Republican foreign policy, like tax and labor policy, can be explained in terms of Republican voters and donors. Republican policy towards the Middle East is influenced but not wholly determined by support for Israel’s annexationist hard Right among evangelical Christian Zionists and Right-wing Jews, who, however, are a minority of America’s mostly Democratic Jewish voters. In 2020, after moving the US embassy, Trump declared, “and we moved the capital of Israel to Jerusalem. That’s for the evangelicals.”

And Republican policy towards Latin America is influenced by anti-communist Cuban-Americans, a crucial Florida voting bloc, who nurtured Marco Rubio. In Trump’s second term, the former senator from the Sunshine State, long associated with the hawkish wing of the GOP, has magnified his influence by holding multiple foreign policy jobs simultaneously at times — Secretary of State, National Security Advisor, and acting administrator of USAID.
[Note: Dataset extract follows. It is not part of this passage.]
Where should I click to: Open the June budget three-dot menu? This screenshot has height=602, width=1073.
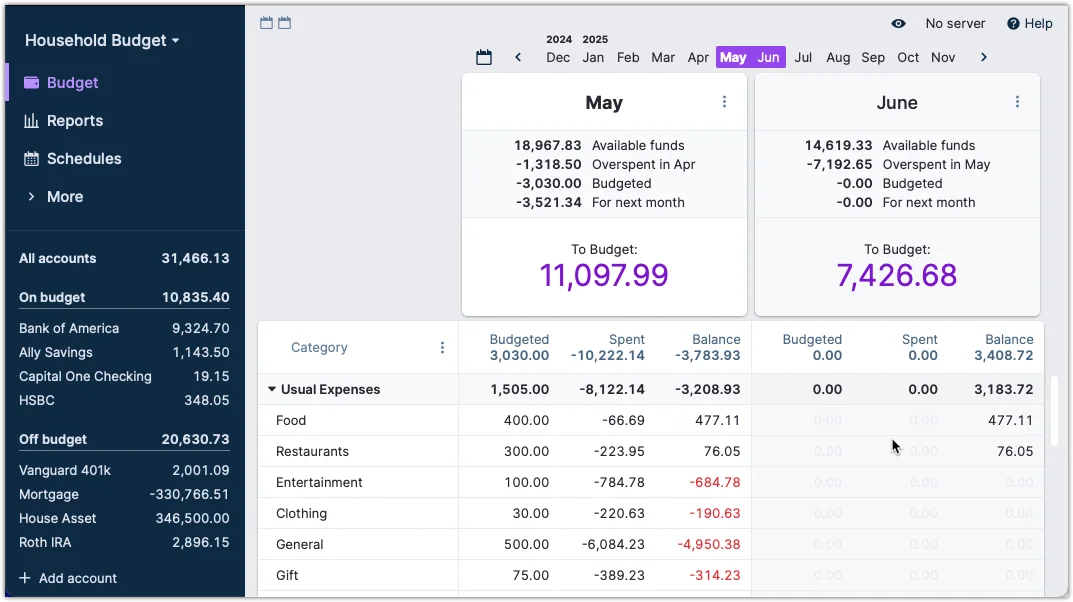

The underlying divide in GOP foreign policy is among three schools of thought: global hegemonists who favor American military hegemony in every major region; balance-of-power realists or “prioritizers” who want to focus America’s limited military resources on the Chinese challenge in Asia; and neo-isolationist “restrainers.” The global-hegemony strategy’s major supporters since the end of the Cold War have disproportionately been Southern conservative hawks like South Carolina’s Sen. Lindsay Graham and Arkansas’s Senator Tom Cotton. The armed-services committees in the Senate and House are led by two Republican Southern hawks — Mississippi’s Senator Roger Wicker and Alabama’s Representative Mike D. Rogers. 

Their militarism is unusual by national standards but typical of the martial tradition of the American South. Nearly half of new military recruits are from the South, even though it contains only about a third of young adult Americans. 

The hawks whom Southern voters send to Congress ensure that the region profits from defense spending. The list of states that derive more than 3.5% of their GDP from defense contracts is dominated by states in the South and Southwest: Texas, Virginia, Arizona, Maryland, Kentucky, Alabama, Mississippi, and Missouri (Connecticut and Maine make the list because of their Navy bases and shipyards). Meanwhile, the importance of defense spending to California’s economy has declined, as military investment in Florida has increased.

Under the two Bushes and Trump, congressional Republicans in Washington, among other things, have been subsidizing the folks back home by increasing defense spending while further ballooning deficits enlarged by their tax cuts for the rich and business. 

Under Trump as under the Bushes, the Republican Party, based in the former Confederate states, is the party of unnecessary wars, tax cuts for the rich, and anti-worker, low-wage labor-market policy. Anti-interventionist realists and restrainers and economic populists on the Right who dreamed that Trump would favor their causes may not want to hear the truth. And the truth will be resisted as well by Democrats and Never Trump Republicans who idealized the two Bushes while demonizing Trump. But the fact is that, apart from his colorful personality, Trump has been a relatively conventional post-Cold War Republican president. 

The Third Gulf War is the latest reminder that there is no Trump party and never has been, only the Bush party under new management.